Mr Gunatillake created the app in reaction to many people who he had met who were reluctant to meditate because they didn’t have the time for a class or course, or they found meditation “too hippy, too New Age”. He stresses the modern and “playful” focus of the app, and hired a visual design company to create a “fun and intuitive” feel for it. He seeks to adapt “traditional meditation techniques for contemporary urban life.’
Mr Gunatillake and his team ran a successful crowd-funding campaign to raise funds for the project. However, his involvement was not just in the business side- he designed the meditations himself, and is the male voice on the app.
The user selects one of four possible urban locations (such as at home or travelling), one of four styles, or ‘flavours’, of meditation and one of two sizes. The app plays an audio-guided meditation based on this selection. There is also a self-assessment option, a choice between male and female voices, and a “Two Player Meditation” mode.
Ryan Dunwoody and Shiv Pabari, both second years at St Anne’s, have created The Oxford Bubble, an app showing offers and discounts in Oxford. The app features a special deal every week and a term-long deal aimed at Oxford students.
The app is on the Apple and Android, and there are plans to release it on Blackberry “within the next month or so”. There is also a mobile website for smartphones and an online website that can be used by anybody with internet.
Mr Dunwoody says they had the idea based on the “huge voucher and discount culture” created by companies such as groupon and vouchercloud. Â He and Mr Pabari thought an app dealing with students in just one city would be a lot more relevant and popular, and they state that “there’s not a more perfect place than Oxford to start this in.”

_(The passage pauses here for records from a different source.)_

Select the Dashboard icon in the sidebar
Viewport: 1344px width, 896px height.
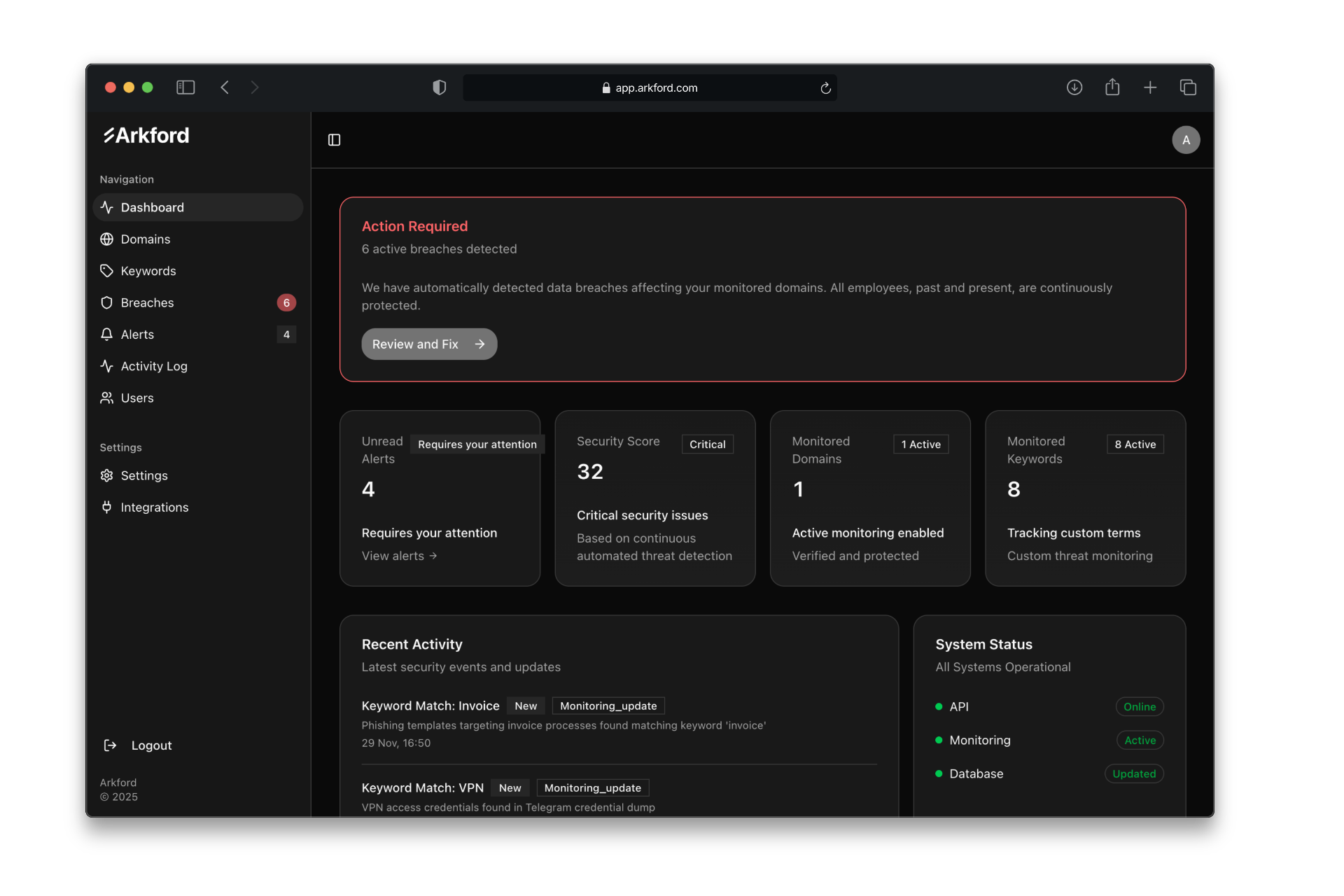[106, 207]
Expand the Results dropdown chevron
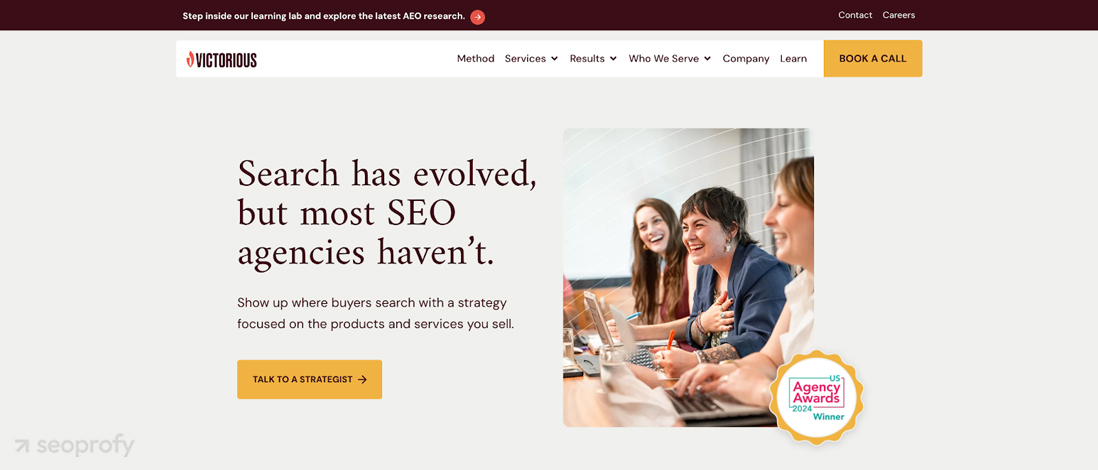1098x470 pixels. [x=613, y=59]
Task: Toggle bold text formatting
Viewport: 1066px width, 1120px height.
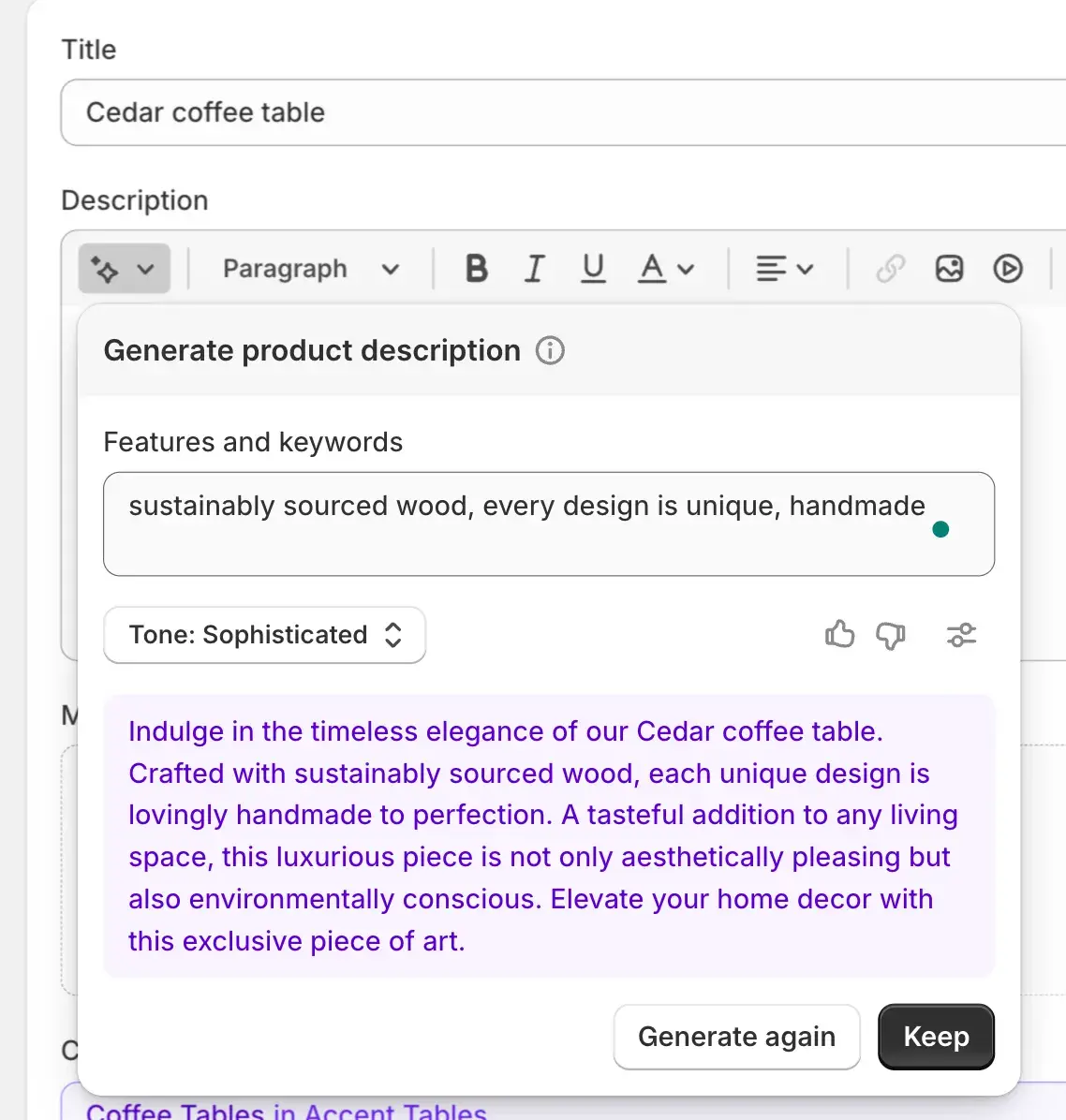Action: [476, 270]
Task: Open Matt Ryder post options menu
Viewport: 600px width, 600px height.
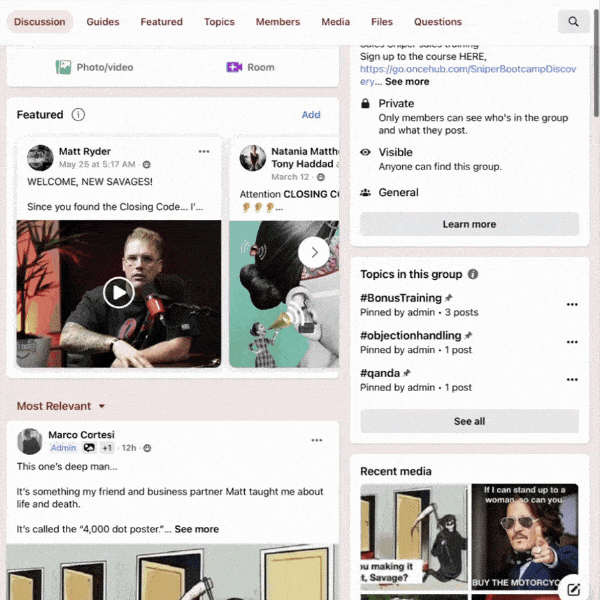Action: click(204, 152)
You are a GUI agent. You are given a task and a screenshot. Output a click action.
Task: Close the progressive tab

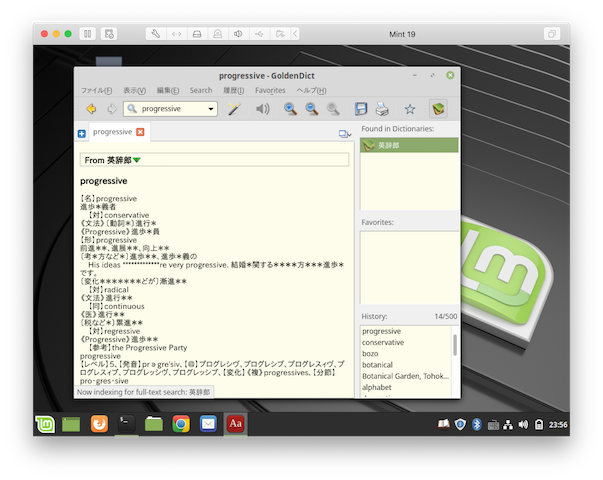(141, 132)
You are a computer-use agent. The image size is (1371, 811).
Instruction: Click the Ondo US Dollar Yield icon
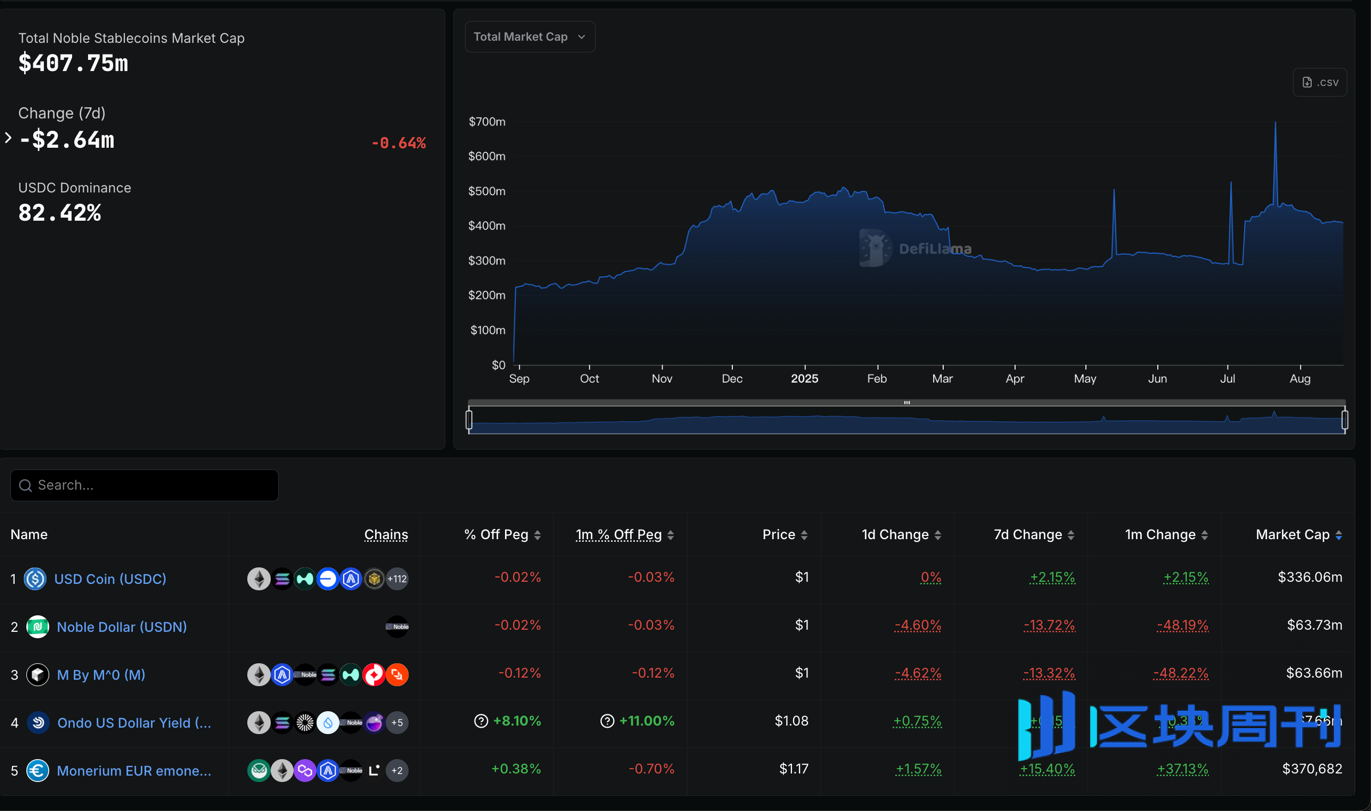[x=38, y=723]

Mr Pabari has had experience in business through the Young Enterprise scheme and Oxford Entrepreneurs, and Mr Dunwoody also has some business experience and has created websites before, mostly for family members but also including a “YouTube type site” for talent videos.
They claim that the most difficult task was getting meetings with the businesses who have offer the website’s discounts, as neither of them had a track record in business start-ups. They have been working on the app for the last six months and released it for the start of term.
Mr Dunwoody asserts the “reception has gone very well”- the app has had 4000 page views on its website and close to 500 downloads. He expects these figures to increase significantly within the next week, due to substantial marketing.
Bhuddify will be available for £1.99 on Android and iPhone on November 3rd. The Oxford Bubble is free and already released.